SCIENCE-FOR-THE-PEOPLE February 2007

Subject:

Transcript: Dr. Gallo insults judge in "HIV" court trial

From:

Jim West <[log in to unmask]>

Reply-To:

Science for the People Discussion List <[log in to unmask]>

Date:

Sun, 25 Feb 2007 10:40:49 -0500

Content-Type:

text/plain

Parts/Attachments:

Parts/Attachments

text/plain (120 lines)

[Paul King reports items from trial in Australia regarding validity of "HIV"
theory, where the famous Dr.

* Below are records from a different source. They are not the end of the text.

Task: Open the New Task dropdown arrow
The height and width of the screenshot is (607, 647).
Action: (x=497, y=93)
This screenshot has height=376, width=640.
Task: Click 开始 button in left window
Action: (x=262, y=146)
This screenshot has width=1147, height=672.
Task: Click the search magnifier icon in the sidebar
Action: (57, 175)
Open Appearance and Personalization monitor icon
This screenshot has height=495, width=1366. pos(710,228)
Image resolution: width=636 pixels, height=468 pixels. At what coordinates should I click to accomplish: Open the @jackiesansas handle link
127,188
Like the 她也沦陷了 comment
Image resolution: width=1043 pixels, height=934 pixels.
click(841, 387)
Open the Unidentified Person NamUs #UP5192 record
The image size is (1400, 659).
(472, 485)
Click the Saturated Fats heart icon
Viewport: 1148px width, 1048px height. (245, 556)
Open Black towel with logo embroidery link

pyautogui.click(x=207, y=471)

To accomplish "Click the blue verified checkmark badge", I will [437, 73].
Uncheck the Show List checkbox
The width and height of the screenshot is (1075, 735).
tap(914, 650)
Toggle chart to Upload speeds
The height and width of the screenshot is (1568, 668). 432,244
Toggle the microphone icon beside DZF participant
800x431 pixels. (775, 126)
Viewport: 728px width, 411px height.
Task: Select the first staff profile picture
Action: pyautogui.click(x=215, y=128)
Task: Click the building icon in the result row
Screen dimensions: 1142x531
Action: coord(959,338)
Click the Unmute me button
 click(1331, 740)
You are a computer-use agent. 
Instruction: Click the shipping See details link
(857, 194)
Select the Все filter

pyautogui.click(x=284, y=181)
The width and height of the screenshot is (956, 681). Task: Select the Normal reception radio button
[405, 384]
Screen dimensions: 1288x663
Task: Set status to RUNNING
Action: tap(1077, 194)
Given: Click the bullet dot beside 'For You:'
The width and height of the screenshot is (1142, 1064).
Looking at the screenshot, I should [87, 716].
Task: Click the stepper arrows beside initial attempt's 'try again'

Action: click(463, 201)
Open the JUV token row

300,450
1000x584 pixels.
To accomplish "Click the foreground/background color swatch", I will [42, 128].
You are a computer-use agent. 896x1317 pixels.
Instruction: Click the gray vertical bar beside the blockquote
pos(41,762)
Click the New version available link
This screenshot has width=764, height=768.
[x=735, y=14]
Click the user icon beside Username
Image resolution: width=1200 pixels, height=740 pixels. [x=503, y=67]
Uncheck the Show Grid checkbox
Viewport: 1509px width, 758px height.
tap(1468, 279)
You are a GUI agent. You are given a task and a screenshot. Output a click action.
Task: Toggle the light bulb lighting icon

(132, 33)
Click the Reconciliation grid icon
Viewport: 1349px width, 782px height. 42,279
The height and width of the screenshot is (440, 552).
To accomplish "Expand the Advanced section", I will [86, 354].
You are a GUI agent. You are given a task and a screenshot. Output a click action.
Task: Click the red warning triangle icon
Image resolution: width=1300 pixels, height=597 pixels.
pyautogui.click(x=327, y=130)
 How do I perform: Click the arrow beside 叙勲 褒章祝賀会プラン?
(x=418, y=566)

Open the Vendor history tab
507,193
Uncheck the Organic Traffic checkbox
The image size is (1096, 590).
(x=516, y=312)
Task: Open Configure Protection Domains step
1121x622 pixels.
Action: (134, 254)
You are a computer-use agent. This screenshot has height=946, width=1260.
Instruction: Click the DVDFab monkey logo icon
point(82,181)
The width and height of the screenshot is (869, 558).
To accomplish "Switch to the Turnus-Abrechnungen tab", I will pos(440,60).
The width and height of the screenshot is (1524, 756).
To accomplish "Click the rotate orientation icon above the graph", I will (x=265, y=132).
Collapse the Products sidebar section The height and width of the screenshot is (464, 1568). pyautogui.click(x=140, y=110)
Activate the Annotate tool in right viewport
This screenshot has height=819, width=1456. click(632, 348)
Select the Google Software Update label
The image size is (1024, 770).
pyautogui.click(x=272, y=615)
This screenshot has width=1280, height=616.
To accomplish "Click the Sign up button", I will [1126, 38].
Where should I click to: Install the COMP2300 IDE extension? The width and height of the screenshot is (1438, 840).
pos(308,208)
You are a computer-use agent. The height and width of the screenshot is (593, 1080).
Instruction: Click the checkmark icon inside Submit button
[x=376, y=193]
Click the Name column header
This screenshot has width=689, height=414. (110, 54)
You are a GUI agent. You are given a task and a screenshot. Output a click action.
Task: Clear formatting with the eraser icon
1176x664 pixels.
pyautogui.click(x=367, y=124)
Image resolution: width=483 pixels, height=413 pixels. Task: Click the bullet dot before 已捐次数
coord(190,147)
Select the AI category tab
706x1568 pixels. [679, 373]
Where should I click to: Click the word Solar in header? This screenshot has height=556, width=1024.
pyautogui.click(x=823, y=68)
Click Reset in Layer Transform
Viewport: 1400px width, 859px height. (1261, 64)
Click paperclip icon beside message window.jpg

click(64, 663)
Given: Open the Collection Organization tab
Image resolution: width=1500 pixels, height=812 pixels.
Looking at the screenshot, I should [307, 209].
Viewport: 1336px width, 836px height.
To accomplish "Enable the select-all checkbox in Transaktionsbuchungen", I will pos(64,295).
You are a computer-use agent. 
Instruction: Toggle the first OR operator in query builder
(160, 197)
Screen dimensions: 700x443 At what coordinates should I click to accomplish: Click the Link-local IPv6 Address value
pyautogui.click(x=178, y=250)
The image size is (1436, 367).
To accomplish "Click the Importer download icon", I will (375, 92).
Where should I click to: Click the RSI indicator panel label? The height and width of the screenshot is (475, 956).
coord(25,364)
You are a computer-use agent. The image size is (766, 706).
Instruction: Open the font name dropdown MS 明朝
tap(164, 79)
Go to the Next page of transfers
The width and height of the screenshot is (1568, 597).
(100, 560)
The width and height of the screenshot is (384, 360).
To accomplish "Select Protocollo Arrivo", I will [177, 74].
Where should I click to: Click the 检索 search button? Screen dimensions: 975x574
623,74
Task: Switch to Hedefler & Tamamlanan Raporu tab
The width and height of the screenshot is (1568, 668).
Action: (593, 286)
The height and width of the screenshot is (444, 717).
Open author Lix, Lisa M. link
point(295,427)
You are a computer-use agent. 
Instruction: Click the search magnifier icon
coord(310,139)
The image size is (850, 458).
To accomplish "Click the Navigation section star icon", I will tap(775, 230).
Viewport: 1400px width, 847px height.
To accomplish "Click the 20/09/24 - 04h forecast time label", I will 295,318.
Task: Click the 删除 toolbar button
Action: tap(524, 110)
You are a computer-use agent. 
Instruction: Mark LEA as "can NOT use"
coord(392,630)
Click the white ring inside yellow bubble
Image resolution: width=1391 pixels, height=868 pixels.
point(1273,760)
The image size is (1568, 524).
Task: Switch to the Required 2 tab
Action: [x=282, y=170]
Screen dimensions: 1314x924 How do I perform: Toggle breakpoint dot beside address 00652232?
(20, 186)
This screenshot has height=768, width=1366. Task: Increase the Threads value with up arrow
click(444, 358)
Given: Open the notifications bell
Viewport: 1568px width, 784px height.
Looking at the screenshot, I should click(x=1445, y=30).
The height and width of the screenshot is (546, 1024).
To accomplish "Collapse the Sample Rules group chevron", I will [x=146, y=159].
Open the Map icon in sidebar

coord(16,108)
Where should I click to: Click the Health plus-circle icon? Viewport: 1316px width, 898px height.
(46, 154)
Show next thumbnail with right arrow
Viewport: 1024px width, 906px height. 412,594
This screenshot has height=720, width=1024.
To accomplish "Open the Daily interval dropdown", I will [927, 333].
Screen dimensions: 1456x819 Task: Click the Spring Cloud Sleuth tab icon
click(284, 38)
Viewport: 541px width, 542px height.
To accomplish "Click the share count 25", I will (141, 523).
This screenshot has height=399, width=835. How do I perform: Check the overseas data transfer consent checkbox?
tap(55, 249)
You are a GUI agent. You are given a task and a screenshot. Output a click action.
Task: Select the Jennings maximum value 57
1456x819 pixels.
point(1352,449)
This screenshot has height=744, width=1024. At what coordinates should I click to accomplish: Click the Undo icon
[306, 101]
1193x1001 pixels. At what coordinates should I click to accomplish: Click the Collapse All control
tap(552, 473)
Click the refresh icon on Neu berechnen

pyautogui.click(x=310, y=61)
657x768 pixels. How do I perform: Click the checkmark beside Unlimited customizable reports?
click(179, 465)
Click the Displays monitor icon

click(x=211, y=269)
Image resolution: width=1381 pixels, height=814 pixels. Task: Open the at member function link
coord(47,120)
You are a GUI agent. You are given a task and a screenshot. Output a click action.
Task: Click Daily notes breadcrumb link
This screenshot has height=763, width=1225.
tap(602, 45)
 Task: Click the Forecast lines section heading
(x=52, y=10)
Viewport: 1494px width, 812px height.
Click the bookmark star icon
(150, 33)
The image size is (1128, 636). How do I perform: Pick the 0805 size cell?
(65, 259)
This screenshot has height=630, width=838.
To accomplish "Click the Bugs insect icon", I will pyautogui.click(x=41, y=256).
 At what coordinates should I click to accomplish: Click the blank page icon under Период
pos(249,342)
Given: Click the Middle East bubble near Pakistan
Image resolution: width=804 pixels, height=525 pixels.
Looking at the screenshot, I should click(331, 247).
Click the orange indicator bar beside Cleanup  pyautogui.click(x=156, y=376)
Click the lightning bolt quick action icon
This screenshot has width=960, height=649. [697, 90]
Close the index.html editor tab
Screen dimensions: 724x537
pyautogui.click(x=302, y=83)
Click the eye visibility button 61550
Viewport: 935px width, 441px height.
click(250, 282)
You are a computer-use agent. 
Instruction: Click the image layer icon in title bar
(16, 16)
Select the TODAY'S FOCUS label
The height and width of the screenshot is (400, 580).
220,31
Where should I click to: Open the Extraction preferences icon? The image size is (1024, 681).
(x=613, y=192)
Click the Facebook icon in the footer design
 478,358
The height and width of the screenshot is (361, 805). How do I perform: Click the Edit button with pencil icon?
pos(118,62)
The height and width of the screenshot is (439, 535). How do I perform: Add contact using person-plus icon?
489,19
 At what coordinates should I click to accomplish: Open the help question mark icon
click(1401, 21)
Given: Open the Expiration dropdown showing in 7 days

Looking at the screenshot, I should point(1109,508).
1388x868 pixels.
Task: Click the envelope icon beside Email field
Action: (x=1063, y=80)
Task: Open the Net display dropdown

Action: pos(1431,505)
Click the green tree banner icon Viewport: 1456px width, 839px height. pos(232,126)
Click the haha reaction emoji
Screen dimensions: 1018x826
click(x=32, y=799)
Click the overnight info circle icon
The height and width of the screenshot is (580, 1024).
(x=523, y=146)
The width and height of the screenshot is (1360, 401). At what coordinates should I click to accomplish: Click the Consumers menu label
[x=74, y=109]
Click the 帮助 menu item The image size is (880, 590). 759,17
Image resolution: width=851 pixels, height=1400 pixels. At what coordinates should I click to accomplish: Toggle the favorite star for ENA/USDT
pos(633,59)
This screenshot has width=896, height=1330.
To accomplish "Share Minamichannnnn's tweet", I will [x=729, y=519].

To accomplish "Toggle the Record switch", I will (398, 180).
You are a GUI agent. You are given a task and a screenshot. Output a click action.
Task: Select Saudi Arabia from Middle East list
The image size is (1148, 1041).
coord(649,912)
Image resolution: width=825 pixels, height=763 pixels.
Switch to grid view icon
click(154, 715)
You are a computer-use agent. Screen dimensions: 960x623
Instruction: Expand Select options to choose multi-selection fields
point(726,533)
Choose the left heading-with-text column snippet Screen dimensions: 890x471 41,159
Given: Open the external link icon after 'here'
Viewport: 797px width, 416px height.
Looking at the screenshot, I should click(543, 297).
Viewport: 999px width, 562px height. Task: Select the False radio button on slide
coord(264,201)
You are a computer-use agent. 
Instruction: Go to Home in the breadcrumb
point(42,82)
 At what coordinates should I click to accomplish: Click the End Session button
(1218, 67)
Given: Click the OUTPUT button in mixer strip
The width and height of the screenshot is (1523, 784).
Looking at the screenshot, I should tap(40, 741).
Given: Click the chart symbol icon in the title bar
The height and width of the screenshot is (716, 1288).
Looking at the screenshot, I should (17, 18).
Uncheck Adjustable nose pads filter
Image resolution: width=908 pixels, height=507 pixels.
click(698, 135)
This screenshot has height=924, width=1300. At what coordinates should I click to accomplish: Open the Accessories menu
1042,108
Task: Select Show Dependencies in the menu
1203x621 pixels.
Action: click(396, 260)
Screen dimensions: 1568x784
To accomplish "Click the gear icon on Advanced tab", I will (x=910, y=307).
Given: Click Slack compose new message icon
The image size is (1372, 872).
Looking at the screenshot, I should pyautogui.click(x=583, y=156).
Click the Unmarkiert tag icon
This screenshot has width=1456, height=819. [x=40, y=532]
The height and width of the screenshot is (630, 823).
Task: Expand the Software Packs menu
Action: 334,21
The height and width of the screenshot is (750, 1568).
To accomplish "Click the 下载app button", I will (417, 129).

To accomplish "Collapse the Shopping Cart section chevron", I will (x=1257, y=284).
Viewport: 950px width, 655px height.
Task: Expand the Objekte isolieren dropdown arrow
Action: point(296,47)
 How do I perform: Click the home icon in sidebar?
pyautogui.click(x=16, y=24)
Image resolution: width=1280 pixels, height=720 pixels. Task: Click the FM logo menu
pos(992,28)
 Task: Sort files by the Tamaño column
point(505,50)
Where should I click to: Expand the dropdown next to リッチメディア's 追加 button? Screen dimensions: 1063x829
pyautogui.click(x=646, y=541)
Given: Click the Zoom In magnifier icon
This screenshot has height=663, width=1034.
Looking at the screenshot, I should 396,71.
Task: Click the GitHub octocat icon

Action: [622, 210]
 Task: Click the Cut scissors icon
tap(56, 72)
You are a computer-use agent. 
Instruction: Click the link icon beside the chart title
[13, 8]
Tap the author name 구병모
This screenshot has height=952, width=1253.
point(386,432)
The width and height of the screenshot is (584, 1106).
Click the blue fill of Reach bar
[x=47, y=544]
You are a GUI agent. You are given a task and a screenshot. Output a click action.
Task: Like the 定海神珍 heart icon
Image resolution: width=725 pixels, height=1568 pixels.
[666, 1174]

Gallo is brought in as a witness to support the
concept of "HIV".]

By Paul King at Fri, 16/02/2007 (via David Crowe,

[...] shortly into cross-examination, Gallo makes the bone-head
decision to insult the judge himself in the following exchange:

BORICK: Again I want to put a suggestion to you that's been made in
this court and that is that in effect the whole argument that HIV
exists rises and falls on the first experiments conducted by
Montagnier.

GALLO: That's silly, of course. You know that; I mean everybody
knows that that's sitting in this courtroom.

HIS HONOR: Not everybody, Dr. Gallo.

GALLO: That's sad commentary. Was it Your Honor who made it?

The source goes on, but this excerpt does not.